= What you are asked to do =
Reproduce the listing between the lines holding "Task: Expand the" and "Expand the description", inclusive, switching "gray" to "silver" and leaving everything else unchanged.

= Information shown =
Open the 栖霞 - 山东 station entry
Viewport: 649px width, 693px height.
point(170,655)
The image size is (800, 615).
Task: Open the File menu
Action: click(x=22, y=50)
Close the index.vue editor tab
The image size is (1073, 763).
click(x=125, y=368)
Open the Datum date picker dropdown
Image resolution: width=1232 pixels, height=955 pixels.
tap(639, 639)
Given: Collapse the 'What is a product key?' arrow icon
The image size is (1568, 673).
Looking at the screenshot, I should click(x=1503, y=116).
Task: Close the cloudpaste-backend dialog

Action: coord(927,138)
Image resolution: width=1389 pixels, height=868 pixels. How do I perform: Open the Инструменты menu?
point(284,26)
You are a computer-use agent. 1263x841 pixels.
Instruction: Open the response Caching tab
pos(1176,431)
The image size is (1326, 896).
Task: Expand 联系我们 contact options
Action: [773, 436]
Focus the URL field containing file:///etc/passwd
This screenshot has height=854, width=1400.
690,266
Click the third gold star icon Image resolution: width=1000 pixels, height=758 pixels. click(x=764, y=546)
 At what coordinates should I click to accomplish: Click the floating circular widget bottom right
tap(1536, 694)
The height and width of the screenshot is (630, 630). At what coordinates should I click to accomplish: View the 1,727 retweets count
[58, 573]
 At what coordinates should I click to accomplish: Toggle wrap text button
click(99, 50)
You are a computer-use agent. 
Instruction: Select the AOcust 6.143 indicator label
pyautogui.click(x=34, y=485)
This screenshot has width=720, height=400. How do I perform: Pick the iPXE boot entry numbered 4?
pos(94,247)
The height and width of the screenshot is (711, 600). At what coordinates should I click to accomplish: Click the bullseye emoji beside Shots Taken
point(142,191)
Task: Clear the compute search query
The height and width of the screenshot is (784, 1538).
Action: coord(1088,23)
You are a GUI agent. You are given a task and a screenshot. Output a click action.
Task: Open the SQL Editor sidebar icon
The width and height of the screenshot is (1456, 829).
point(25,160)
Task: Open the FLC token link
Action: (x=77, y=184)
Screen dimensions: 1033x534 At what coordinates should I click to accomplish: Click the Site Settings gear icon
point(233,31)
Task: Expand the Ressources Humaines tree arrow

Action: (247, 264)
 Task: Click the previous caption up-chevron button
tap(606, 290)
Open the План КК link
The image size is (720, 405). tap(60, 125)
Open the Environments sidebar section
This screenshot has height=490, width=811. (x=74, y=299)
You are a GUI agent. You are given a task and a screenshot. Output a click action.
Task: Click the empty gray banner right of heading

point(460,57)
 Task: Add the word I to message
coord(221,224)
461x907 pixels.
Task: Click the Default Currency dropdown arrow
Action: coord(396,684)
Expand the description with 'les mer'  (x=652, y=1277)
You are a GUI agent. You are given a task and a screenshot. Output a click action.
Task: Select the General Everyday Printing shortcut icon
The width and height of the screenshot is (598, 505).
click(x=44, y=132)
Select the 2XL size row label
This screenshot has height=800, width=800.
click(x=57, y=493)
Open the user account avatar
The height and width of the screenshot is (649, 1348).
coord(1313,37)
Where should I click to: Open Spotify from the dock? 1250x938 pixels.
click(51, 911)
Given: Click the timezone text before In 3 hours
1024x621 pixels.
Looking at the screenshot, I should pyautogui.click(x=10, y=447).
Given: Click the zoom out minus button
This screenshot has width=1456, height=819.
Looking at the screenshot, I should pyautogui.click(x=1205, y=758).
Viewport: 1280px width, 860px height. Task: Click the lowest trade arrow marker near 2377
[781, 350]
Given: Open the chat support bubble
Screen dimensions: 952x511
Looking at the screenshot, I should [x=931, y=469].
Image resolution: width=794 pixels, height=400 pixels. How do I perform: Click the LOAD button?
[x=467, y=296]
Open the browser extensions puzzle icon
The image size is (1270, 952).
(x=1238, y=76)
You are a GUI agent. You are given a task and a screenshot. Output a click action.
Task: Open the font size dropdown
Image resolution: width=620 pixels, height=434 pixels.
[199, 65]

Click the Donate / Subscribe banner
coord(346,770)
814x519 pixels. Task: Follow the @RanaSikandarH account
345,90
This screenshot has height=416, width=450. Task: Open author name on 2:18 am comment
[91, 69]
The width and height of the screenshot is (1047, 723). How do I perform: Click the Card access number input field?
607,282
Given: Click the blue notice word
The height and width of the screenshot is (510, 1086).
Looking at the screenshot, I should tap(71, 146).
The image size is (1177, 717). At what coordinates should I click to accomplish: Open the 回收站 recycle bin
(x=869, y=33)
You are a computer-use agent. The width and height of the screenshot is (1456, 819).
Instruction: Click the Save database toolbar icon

= Task response =
Task: Expand the Ressources Humaines tree arrow

Action: (247, 264)
 Task: Click the previous caption up-chevron button
tap(606, 290)
Open the План КК link
The image size is (720, 405). tap(60, 125)
Open the Environments sidebar section
This screenshot has height=490, width=811. (x=74, y=299)
You are a GUI agent. You are given a task and a screenshot. Output a click action.
Task: Click the empty silver banner right of heading

point(460,57)
 Task: Add the word I to message
coord(221,224)
461x907 pixels.
Task: Click the Default Currency dropdown arrow
Action: coord(396,684)
Expand the description with 'les mer'  (x=652, y=1277)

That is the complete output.